Of all the arts centres and theatres outside of Dublin that I’ve heard OTC productions in, the Solstice is in a league of its own. There’s just one comparable venue for opera in the capital, the theatre at The Helix, which, sadly, gets little operatic use these days.

The Solstice, of course, is an actual theatre, as is the lovely, atmospheric space of Smock Alley. Theatres are usually designed to favour the speaking voice over any kind of music. And Trio Con Brio Copenhagen’s programme included a work, Sally Beamish’s The Seafarer, that combined a piano trio with a narrated poem, Charles Harrison Wallace’s translation of an Anglo-Saxon poem from the Exeter Book.

I didn’t warm to Beamish’s handling of the text, and would have preferred the words or music separately.
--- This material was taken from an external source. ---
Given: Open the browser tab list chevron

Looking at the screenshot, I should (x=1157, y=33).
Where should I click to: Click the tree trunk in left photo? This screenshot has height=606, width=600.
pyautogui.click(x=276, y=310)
And I was surprised that, even with amplification, the resonant voice of Barry McGovern was at times drowned into indecipherability by the instruments. A strange outcome for a performance in a theatre.
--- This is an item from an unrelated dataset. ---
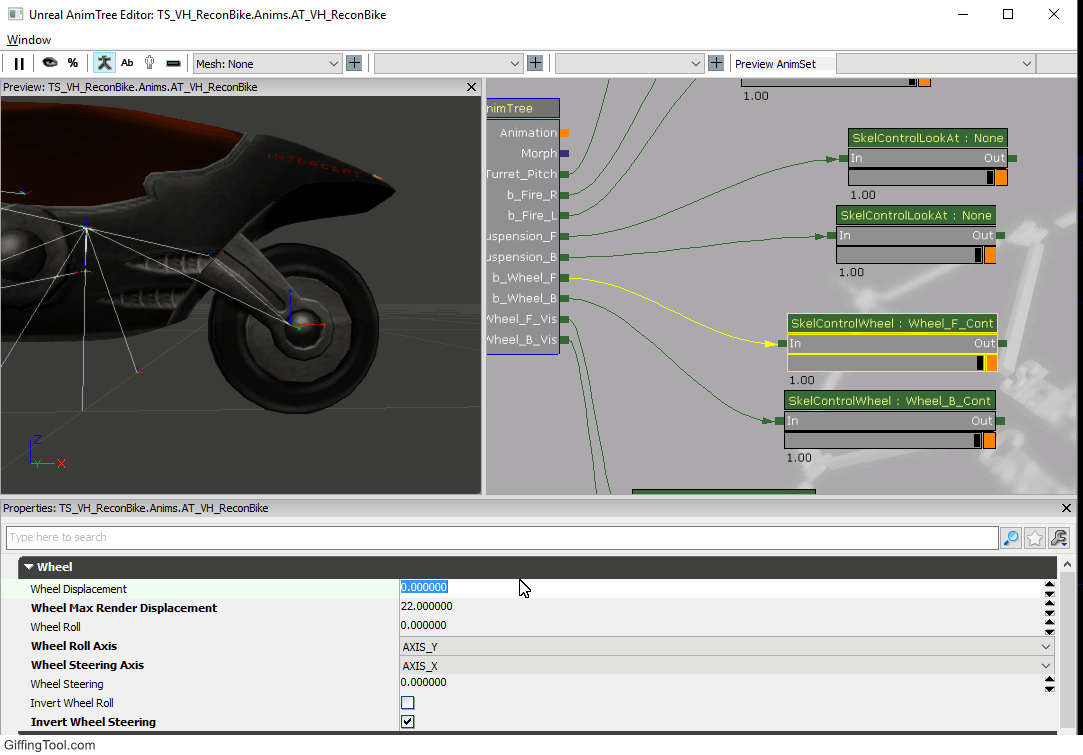Uncheck the Invert Wheel Steering checkbox
1083x755 pixels.
408,722
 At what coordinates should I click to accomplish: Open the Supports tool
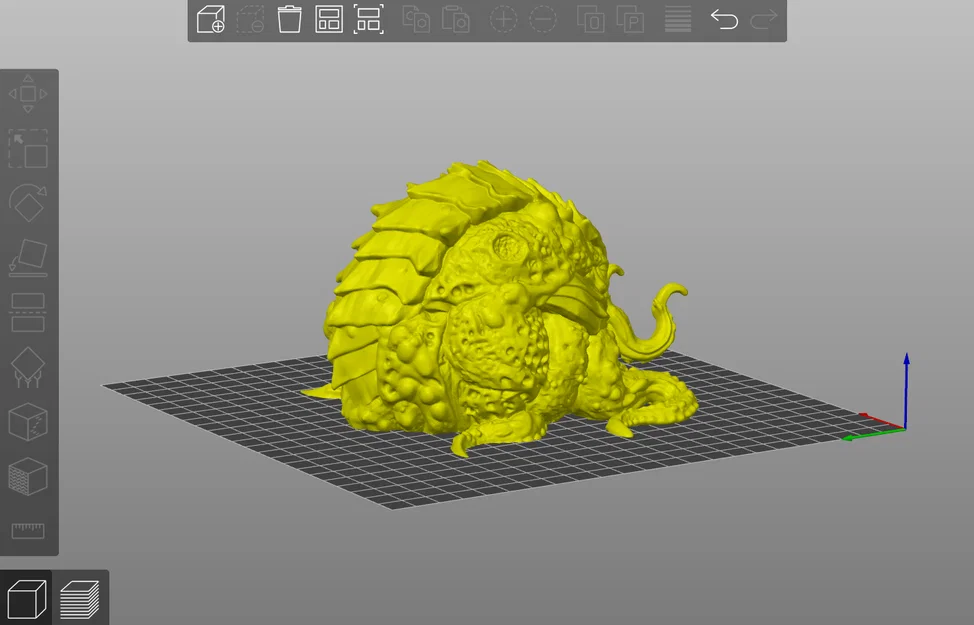coord(28,366)
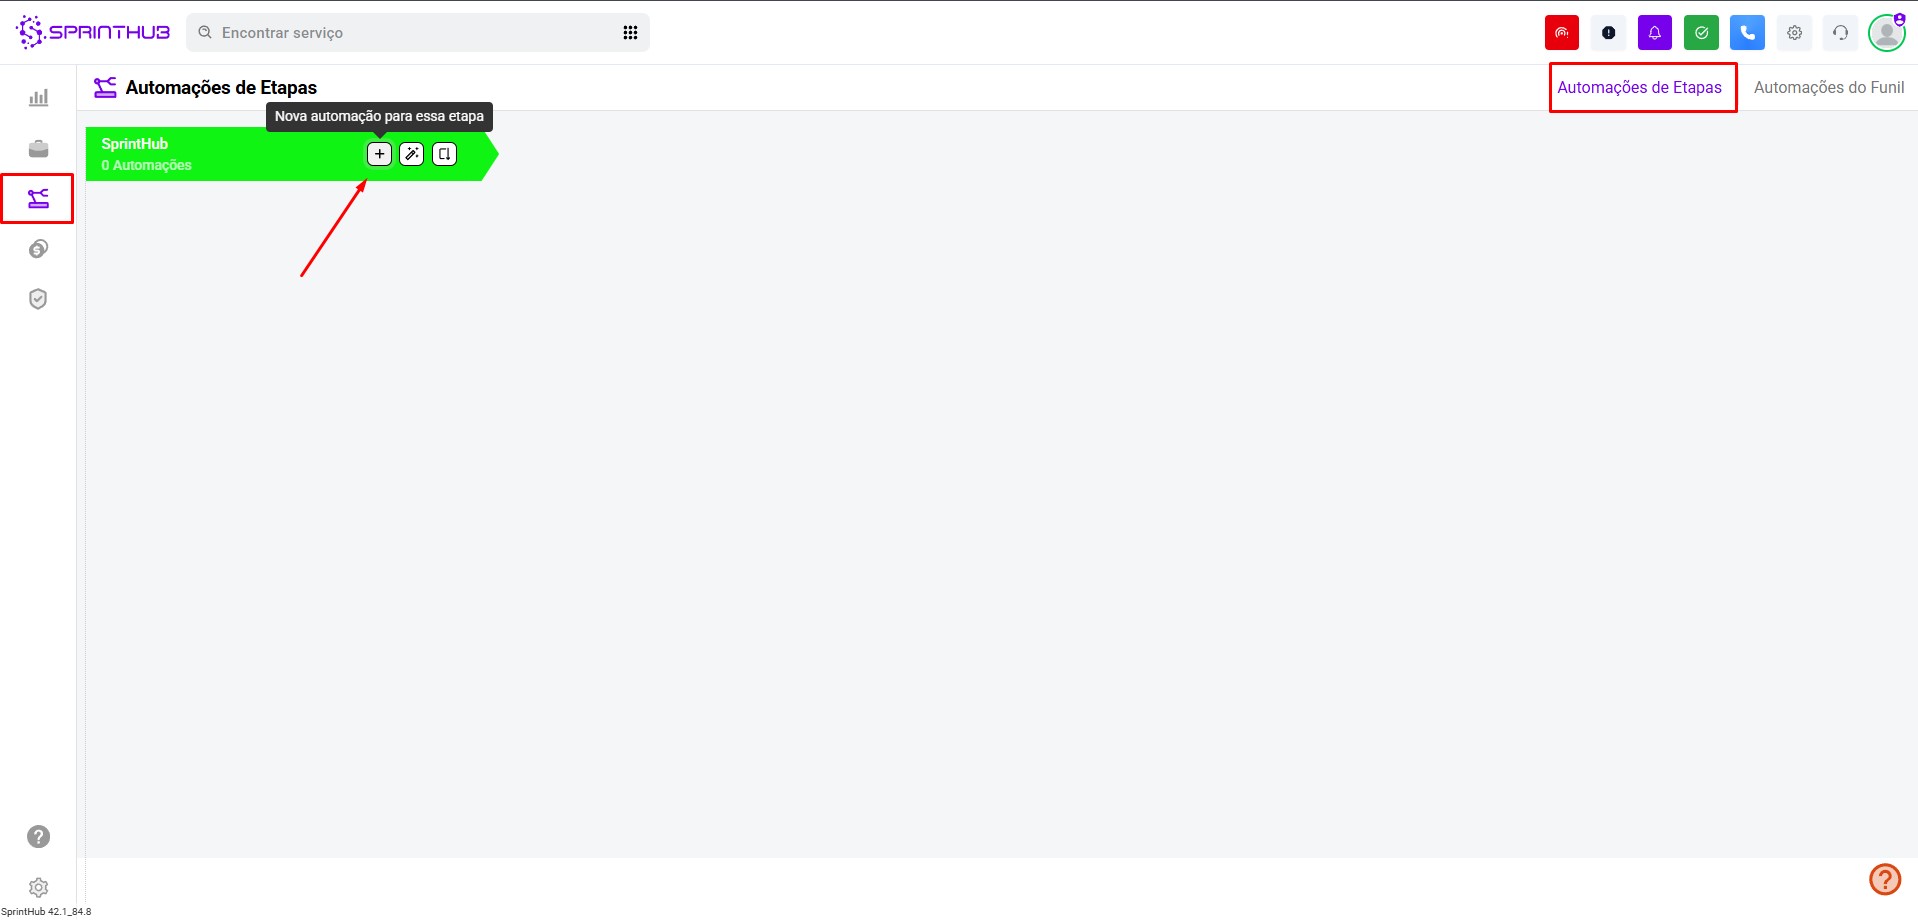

The Engineering Library is a derelict barn of a place, into which a platform and seats have been put. When Crash do their amplified act there, I sit as far away as I can. When the Vanbrugh Quartet played there last month, I tried out three different locations. Nowhere, sad to say, is the sound at all good. Reverberation rules. Spoken announcements are hard to decipher. And the music-making comes across as blurred, although it’s clearer when amplified. I’m sure the careful placement of some sound-absorbing materials would make a world of difference. Let’s hope someone has the vision to try this out.

I was rather surprised to see Crash fighting nature by trying to put on some kind of lighting show in a venue with natural light streaming in. Old habits die hard.

The Hugh Lane Gallery, where on December 14th violinist Maya Homburger and friends celebrated Rameau in the context of Couperin and Marais, is a visually brighter and even more reverberant space than the Engineering Library. The acoustic took some getting used to, with Sébastian Marq’s light-toned flute and recorder playing losing out to the stronger tones of Maya Homburger’s violin and Nicholas Milne’s bass viol.

 

Musical pillage

The Hugh Lane concert, given as one of the gallery’s free Sundays at Noon series, is a special case in the cultural life of the country. More than any other gallery it has allied itself to the fondness that galleries around the world have long shown for embracing music in their thinking. The Hugh Lane is a gallery, and it’s making the best of the space that it has.

Music Network in Smock Alley and Crash at the Engineering Library are a matter of needs must. The former library comes into play because the National Concert Hall does not have a fully suitable space for smaller events. And Music Network is not spoiled for choice when it comes to chamber music events in Dublin.

The Musick Hall on Fishamble Street, where the premiere of Handel’s Messiah was given in 1742, is long gone. But the Rotunda Assembly Rooms, in which the young John Field made his official debut in 1792, still exist on the southwest corner of Parnell Square and North Frederick Street. The Ancient Concert Rooms on Pearse Street, a mainstay of Dublin musical life in the 19th century, and a place where both John McCormack and James Joyce sang, are also still standing. Both venues were known to generations of Dubliners as cinemas: the Ambassador and the Academy. It seems little short of a scandal that a city with no chamber music venue should have failed to return either of these buildings to their former musical uses. Given the fame of Field, McCormack and Joyce, there’s probably even a cultural tourism angle to be developed.

But then, we live in a country where the birth of the State brought about a major act of musical pillage. In 1922, one of the capital’s major musical venues – the lecture theatre in Leinster House, which was used for concerts promoted by the Royal Dublin Society –  was taken over to be the debating chamber of the nation’s parliament.